The Indian Olympic Association (IOA) has criticised the Japanese government’s harsh regulations placed on athletes from several COVID-affected countries for the Tokyo Games that begin next month.
Tokyo 2020 organisers, on Monday, announced that further precautions would be taken to limit infection risks from many nations that have seen “significant impact from variants” of COVID-19, including India.
Protocols For Athletes
According to the revised “playbook” of anti-virus measures issued on April 28, all players were required to take two COVID-19 tests before travelling to Japan.
The vaccination of athletes is optional since accessibility and priority vary from country to country, and it supposedly would not provide 100 percent protection, according to authorities.
The initial version of the playbook issued in February 2021 said that players will be evaluated every four days at the least.
Athletes are essentially compelled to live in a bubble within the athletes’ village. They have been prohibited from attending events as spectators and have been advised to avoid taking public transportation. They must wear masks and avoid direct contact. Athletes’ protocols include testing, tracing, and isolating. They have been instructed to keep their bodies clean at all times.
It is also forbidden to socialise or eat in groups. All athletes have been instructed to leave Japan within 48 hours of their last olympic tournament.
What Led To The Outrage
The measures announced include daily testing of athletes for a week before they leave for Japan and “no interaction with other teams for three days after they arrive” in the country.
The IOA said that the regulations would result in participants missing three important training days.
“Athletes are allowed to arrive in the Games village only five days before their event,” IOA president Narinder Batra and secretary Rajeev Mehta said in a joint statement released on Saturday.
“This is the time the athletes need to be moving towards their mode to peak… highly unfair for Indian athletes, who have worked hard for five years, to be discriminated against just five days before the Olympics,” read the statement.

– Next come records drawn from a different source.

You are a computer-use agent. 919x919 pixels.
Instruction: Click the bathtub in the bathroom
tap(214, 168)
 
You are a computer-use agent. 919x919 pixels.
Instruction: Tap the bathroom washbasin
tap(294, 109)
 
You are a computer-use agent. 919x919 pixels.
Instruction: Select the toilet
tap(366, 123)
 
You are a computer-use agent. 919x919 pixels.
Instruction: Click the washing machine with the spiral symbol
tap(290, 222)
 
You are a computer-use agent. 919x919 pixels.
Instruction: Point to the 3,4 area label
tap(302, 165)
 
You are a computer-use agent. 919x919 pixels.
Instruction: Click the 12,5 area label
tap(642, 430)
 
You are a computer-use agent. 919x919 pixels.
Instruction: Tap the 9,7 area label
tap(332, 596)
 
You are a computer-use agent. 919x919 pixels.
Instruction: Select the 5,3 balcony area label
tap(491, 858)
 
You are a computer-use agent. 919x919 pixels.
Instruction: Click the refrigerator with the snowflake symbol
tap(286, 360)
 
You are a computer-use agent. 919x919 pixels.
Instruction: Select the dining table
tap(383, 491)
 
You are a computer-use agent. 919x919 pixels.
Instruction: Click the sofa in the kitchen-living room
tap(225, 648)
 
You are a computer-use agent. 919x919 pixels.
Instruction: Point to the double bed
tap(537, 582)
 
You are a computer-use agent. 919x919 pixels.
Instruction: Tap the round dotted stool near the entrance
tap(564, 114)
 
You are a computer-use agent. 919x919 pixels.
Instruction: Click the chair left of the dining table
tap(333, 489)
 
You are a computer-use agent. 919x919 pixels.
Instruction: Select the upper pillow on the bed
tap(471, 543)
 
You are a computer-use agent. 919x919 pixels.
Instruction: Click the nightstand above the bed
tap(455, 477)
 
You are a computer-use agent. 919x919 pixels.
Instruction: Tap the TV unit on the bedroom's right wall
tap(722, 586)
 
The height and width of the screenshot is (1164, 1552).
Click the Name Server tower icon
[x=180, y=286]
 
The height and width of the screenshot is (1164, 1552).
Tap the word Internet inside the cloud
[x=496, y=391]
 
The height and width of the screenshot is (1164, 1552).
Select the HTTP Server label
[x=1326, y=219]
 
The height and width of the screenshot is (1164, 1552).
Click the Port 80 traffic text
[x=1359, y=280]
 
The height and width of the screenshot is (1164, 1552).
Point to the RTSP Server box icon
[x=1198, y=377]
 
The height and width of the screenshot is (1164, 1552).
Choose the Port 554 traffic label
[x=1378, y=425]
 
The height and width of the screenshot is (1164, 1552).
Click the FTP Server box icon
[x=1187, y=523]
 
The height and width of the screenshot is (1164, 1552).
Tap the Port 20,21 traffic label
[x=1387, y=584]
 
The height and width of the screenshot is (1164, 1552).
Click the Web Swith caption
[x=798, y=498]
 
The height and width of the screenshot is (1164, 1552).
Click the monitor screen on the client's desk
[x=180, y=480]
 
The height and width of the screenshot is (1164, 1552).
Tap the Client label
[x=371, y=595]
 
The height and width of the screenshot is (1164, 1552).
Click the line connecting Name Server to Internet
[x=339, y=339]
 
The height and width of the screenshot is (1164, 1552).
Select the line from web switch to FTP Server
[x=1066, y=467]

According to the sports administration, 11 nations, including India, Pakistan, and the United Kingdom, will be affected.
“Where can athletes train… practice/training facilities are never unoccupied, and athletes and officials from different NOCs are always there,” inquired the statement.
“For participants from areas such as India that have seen significant impact from variants, it is necessary that they follow more stringent rules than those outlined in the Playbook, and are similar to the existing border control measures,” said the Tokyo 2020 organisers, as per the AFP. However, the organisers did not specify whether athletes from the impacted nations would be permitted to practice during the three days following their arrival.
Last week, the IOA president assured AFP that Indian players will be completely vaccinated before the games begin on July 23.
In recent weeks, India has relaxed certain lockdown restrictions as it continues to recover from a devastating rise in infections and fatalities during the second wave in April and May.
In late May, the International Olympic Committee said that six nations, which include the Maldives, Bangladesh, India, Nepal, Pakistan, and Sri Lanka, had agreed to completely vaccinate their delegates, and perform extra testing.
Olympics During COVID
The Tokyo 2020 Summer Olympics, which were initially slated for July-August 2020, were postponed owing to the global pandemic. Even though foreign spectators are prohibited, about 11,000 athletes and more than 50,000 people are scheduled to attend the major event.
The citizens and scientists of Japan have voiced worry that insufficient precautions might result in a COVID-19 superinfection spreader scenario.
Norms For Spectators
The spectator limit for the Tokyo Games has been set at 50 percent of the venue capacity, with a maximum allowance of 10,000 people.
Japanese citizens will be permitted to attend the Tokyo Olympic Games, but foreign spectators will be denied entrance.
The recommendations by the organisers stipulate that masks must be worn at all times during events, that speaking in a loud voice or screaming is forbidden, that overcrowding should be prevented, and that people should depart venues in a staggered fashion.
Spectators will be asked to travel directly to and from sites and take all required measures when travelling between prefectures.
Students in the schools’ spectator program and their supervisors will not be included in these limitations and will be treated individually because they are not spectators.